Et le pouvoir rend cette maladie plus dangereuse encore.

Parce qu’un simple professeur qui publie une tribune n’engage finalement que lui-même.

Mais lorsqu’un directeur de cabinet du Président de la République parle, même dans une tribune personnelle, sa parole politique change de poids.

Elle est scrutée.

Interprétée.

Instrumentalisée.

Elle peut rassurer ou inquiéter.

Rassembler ou fracturer.

Servir l’autorité qu’il accompagne ou l’affaiblir.

C’est pourquoi il faut poser à Mary Teuw Niane une question qui n’a rien d’une attaque personnelle :

Est-ce ainsi que l’on aide un Président de la République ?

Est-ce en qualifiant, fût-ce par métaphore, une partie de ceux qui ont porté la majorité politique actuelle de membres d’une « secte » ?

Est-ce en décrivant leur leader comme un « gourou » sans le nommer ?

Est-ce en expliquant que ceux qui le suivent ont remis leur cerveau, leur dignité et leur conscience entre ses mains ?

Ou bien le devoir d’un proche collaborateur du chef de l’Etat n’est-il pas plutôt de contribuer à faire baisser la température politique, à réhabiliter le débat rationnel et à empêcher que les fractures politiques ne deviennent des fractures sociales ?

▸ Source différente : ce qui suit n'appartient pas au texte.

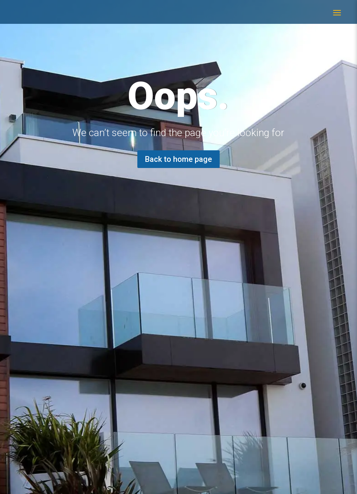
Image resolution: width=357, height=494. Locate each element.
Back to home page (178, 159)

Un directeur de cabinet n’est pas seulement un homme qui conseille. Il est aussi un homme qui mesure les conséquences de la parole.

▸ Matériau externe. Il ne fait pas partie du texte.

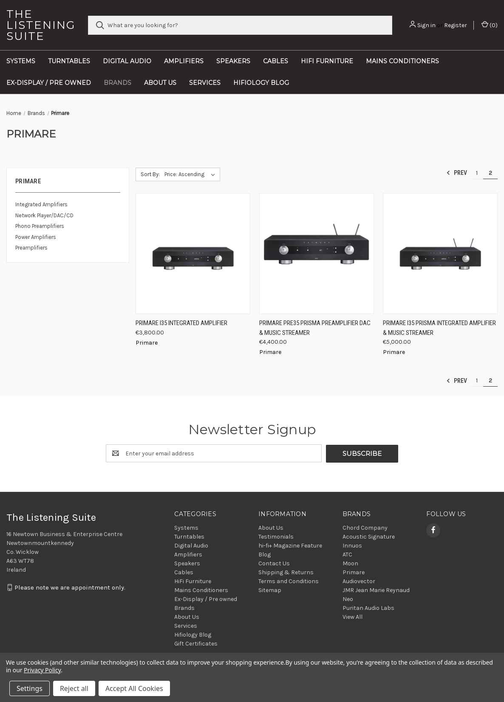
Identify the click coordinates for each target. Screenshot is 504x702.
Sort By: (150, 174)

Et un intellectuel n’est pas seulement celui qui sait écrire.

C’est celui qui sait jusqu’où les mots peuvent aller.

Mary Teuw Niane a 72 ans. Il a derrière lui une longue trajectoire universitaire, politique et intellectuelle. A cet âge de la vie, on ne lui demande pas de devenir silencieux.

On lui demande mieux.

De se ressaisir.

De redevenir, dans le débat public, ce que son parcours devrait l’autoriser à être : un intellectuel capable de terrasser une thèse sans humilier ceux qui la défendent.

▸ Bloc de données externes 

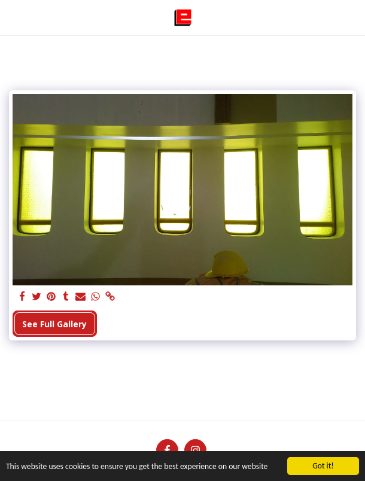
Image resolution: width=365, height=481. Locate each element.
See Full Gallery (54, 324)
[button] (13, 17)
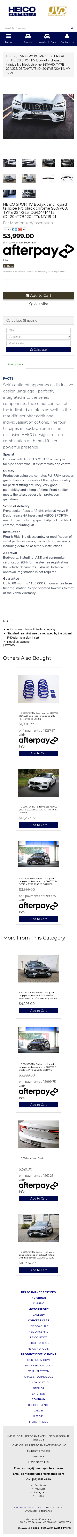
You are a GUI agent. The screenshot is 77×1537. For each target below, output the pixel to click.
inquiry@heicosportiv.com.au (42, 1468)
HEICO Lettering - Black (31, 1158)
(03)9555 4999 (41, 1479)
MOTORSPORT (39, 1309)
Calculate (38, 350)
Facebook (40, 1485)
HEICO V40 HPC (38, 1326)
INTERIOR (38, 1388)
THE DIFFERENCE (38, 1404)
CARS (59, 1507)
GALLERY (38, 1314)
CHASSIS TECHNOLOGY (38, 1376)
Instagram (40, 1492)
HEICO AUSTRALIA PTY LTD (29, 1507)
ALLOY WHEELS (38, 1382)
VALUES (39, 1410)
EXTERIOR (38, 1393)
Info (5, 259)
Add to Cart (38, 295)
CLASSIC (38, 1303)
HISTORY (38, 1416)
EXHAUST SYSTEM (38, 1371)
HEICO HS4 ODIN (38, 1348)
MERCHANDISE (38, 1421)
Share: (14, 229)
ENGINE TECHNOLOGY (38, 1365)
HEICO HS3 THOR (38, 1342)
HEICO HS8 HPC (38, 1331)
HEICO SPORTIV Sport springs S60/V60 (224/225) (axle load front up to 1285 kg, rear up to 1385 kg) (38, 716)
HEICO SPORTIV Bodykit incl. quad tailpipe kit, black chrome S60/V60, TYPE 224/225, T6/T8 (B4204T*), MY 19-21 (38, 997)
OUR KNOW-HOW (38, 1359)
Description (14, 364)
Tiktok (40, 1495)
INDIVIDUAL (39, 1297)
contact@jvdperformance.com (42, 1473)
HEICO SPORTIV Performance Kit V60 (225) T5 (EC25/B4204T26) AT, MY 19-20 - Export (38, 809)
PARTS (50, 1507)
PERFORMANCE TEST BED (38, 1292)
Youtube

Un mathématicien devrait savoir qu’une démonstration solide n’a pas besoin de hurler.

Elle se suffit à elle-même.

Et puisqu’il aime tant les métaphores, permettons-nous une dernière.

La raison n’est pas un gourou.

Elle n’exige pas que l’on s’agenouille.

Elle ne demande pas de disciples.

Elle ne réclame pas de troupeau.

Elle demande seulement une chose : qu’on lui obéisse à elle plutôt qu’à nos colères.

C’est peut-être cette règle élémentaire que tout intellectuel devrait s’imposer lorsqu’il entre dans l’arène politique.

Surtout lorsqu’il en est devenu l’un des acteurs.

Et surtout lorsqu’il prétend parler au nom de la raison.